Riceberry (ข้าวไรซ์เบอร์รี่) is a rice variety from Thailand, a cross-breed of kao-jao hom nin (a local non-glutinous purple rice) and hom mali rice. The variety was created in 2002 by the Rice Science Center, Kasetsart University's Kamphaeng Saen Campus in Nakhon Pathom, Thailand. The outcome is a soft, deep purple whole grain rice.

Riceberry is grown primarily in northern and northeastern Thailand.
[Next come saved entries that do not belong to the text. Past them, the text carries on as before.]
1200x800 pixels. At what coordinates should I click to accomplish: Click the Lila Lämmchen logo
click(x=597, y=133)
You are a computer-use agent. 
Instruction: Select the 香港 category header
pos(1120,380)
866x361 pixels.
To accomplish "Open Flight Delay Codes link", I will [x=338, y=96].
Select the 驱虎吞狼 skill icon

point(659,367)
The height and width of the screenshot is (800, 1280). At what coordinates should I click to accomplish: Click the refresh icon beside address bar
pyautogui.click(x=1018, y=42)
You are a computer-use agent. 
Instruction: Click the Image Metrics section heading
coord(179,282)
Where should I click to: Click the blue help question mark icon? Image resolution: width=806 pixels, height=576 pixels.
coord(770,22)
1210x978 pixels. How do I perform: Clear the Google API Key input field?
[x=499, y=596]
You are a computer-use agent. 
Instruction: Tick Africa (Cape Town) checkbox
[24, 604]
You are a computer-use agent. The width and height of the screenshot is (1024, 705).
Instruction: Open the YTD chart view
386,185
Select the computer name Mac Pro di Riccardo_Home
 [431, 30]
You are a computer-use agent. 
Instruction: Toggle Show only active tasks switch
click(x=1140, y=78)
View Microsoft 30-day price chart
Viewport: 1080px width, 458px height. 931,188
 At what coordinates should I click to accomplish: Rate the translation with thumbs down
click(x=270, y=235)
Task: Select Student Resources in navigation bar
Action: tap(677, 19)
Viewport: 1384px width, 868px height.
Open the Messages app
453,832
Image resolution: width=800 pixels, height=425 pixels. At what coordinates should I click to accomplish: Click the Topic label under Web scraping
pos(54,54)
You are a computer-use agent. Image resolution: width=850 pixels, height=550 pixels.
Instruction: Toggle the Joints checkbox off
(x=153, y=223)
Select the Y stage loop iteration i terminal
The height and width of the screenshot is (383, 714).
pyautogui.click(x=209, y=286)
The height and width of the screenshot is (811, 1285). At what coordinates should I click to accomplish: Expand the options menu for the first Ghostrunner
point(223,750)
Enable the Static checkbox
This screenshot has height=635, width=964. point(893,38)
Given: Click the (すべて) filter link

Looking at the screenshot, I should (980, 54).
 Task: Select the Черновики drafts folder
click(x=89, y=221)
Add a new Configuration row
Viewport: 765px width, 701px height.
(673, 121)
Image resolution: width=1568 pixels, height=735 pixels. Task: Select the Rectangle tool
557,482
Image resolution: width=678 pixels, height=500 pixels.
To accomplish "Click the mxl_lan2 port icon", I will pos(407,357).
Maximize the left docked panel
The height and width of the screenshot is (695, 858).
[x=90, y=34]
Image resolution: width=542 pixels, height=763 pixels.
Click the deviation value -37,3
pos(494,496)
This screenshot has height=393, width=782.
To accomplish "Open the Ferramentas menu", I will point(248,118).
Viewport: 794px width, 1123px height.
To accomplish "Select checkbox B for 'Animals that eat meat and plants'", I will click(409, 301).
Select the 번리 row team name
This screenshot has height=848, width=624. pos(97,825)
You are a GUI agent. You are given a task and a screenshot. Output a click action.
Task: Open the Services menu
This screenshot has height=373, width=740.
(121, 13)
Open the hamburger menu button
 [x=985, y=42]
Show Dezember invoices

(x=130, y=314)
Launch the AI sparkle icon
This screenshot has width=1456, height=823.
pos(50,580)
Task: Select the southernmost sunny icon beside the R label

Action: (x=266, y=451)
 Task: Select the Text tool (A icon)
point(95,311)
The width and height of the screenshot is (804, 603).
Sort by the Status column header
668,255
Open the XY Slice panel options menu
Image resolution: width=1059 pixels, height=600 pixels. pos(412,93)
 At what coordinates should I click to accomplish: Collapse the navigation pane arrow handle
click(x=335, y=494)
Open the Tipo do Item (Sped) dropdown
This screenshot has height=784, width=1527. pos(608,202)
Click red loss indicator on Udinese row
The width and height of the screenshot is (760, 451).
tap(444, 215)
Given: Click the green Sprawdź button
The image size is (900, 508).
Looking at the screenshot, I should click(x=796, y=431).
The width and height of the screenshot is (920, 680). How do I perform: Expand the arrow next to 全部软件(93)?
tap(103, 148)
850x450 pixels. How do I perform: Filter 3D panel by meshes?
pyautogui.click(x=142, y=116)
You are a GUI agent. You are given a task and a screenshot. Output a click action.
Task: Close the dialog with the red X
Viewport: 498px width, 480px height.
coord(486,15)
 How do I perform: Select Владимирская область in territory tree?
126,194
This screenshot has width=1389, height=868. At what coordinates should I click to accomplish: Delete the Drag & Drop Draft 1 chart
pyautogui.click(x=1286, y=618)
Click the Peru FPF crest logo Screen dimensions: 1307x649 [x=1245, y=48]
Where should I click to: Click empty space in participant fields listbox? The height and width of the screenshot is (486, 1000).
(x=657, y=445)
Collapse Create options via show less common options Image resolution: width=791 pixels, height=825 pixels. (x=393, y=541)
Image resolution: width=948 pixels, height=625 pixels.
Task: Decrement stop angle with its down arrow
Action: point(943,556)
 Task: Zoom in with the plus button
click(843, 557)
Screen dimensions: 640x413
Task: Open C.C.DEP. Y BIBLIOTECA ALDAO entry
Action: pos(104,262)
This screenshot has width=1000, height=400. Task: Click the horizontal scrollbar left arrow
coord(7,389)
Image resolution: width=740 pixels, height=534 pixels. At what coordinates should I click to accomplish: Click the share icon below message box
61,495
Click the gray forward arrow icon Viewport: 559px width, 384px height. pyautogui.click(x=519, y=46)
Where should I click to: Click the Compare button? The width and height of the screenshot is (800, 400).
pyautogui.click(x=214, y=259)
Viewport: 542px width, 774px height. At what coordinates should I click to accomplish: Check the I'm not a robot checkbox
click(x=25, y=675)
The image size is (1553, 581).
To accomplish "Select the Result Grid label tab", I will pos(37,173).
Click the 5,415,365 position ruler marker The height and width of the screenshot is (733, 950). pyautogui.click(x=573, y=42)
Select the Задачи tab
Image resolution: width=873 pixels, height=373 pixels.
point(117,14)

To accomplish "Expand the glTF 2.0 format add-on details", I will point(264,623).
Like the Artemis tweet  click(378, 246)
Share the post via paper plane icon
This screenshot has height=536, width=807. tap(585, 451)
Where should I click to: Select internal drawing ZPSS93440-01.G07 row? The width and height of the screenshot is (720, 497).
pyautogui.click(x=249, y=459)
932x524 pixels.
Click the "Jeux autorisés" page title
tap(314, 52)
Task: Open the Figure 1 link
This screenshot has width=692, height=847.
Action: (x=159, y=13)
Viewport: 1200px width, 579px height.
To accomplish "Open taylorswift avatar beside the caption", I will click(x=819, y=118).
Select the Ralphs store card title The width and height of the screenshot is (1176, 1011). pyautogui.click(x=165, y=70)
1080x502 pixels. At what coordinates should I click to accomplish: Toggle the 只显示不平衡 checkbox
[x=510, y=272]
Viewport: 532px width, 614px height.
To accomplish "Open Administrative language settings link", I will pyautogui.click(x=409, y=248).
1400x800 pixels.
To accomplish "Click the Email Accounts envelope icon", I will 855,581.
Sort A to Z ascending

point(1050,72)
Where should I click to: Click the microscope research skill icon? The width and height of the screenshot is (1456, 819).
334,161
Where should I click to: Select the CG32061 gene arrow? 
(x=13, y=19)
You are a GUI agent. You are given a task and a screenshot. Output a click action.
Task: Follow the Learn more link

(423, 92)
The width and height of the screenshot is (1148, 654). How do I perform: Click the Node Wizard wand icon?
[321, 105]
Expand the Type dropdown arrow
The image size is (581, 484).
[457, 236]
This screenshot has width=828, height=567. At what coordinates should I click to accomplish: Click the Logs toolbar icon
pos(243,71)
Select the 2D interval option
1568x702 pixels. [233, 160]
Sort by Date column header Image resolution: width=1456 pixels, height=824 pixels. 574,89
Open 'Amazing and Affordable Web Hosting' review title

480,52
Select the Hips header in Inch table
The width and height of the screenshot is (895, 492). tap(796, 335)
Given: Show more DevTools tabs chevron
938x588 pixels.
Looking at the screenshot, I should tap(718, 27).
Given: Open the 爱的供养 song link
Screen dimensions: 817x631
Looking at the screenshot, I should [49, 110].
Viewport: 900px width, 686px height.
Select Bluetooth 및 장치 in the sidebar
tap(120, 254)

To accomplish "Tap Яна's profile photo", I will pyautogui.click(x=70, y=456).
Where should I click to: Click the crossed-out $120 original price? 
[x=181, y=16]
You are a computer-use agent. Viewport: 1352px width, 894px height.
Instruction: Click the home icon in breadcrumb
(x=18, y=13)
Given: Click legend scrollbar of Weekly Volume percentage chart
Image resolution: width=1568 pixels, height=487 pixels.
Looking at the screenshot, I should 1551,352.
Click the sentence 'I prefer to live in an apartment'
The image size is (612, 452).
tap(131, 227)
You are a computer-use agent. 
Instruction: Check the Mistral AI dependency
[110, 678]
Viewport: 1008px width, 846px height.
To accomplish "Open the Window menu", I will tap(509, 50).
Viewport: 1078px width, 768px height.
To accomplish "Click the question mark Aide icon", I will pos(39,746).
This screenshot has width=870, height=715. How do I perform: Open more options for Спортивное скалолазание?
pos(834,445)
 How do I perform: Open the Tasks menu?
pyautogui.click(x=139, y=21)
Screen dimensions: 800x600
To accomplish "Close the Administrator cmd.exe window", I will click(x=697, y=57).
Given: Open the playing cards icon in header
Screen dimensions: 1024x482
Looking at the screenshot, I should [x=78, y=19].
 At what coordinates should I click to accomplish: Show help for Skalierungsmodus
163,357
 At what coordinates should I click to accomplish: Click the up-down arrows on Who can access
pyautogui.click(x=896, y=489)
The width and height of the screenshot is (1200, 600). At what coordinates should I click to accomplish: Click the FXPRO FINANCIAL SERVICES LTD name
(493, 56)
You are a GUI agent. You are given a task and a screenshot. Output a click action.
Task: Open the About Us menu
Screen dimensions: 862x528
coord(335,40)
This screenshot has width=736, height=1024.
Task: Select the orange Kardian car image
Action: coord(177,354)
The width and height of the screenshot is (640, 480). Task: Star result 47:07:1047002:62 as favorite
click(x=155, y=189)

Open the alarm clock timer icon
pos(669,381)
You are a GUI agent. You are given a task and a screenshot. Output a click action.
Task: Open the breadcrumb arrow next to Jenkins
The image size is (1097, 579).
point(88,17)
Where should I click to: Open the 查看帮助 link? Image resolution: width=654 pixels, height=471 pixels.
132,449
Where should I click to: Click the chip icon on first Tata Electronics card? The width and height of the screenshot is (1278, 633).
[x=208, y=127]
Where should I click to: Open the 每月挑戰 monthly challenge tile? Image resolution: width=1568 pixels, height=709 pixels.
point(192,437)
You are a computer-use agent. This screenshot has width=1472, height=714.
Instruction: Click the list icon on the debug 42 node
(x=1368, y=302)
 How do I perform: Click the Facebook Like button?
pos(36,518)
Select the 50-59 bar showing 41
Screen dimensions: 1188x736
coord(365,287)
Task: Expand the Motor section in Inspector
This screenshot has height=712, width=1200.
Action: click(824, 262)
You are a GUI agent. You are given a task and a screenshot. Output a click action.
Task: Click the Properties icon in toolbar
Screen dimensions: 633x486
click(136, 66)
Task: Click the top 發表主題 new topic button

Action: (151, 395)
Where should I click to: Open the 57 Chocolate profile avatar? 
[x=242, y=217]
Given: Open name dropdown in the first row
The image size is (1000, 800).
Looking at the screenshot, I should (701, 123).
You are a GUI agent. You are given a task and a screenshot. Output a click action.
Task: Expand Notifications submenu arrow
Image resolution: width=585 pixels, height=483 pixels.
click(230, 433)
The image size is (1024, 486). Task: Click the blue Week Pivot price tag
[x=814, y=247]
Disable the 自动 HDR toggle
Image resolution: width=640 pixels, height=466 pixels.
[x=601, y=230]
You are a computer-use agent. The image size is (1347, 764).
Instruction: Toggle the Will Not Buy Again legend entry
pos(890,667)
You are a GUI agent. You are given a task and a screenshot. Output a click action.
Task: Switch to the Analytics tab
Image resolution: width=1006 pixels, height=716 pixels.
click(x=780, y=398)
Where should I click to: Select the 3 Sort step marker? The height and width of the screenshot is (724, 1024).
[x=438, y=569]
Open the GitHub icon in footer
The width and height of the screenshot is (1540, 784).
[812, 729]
The wet season months of August through December are suitable for riceberry planting.

== Characteristics ==

| Characteristics | ^{[citation needed]} |
|---|---|
| Plant height | 105–110 cm (41–43 in) |
| Days to maturity | 130 |
| Yield | 1,875–3,125 kg/ha (1,673–2,788 lb/acre) |
| Grain length (brown rice) | 7.2 millimetres (9⁄32 in) |
| Grain length-width ratio | >3.0 |
| Pericarp color | deep purple |
| Head rice (%) | 50 |
| Amylose content (%) | 15.6 |
| Gel temperature | < 70 °C (158 °F) |

==Governmental support==
The Thailand Commerce Ministry aims to increase riceberry cultivation from 5,000 rai to 20,000 rai (3,200 hectares) by 2018 to address in the world market demand for organic brown rice. The yield from 5,000 rai amounts to only 1,500 tonnes, which is around half the national average. Demand for premium organic rice is still small, accounting for only one to two percent of total rice exports, but as riceberry sells for two or three times the price of white rice, it has the potential to increase farming incomes. As of 2015 Riceberry sold in the domestic market for about 50 baht a kilogram, while the export price was 200 baht per kilogram.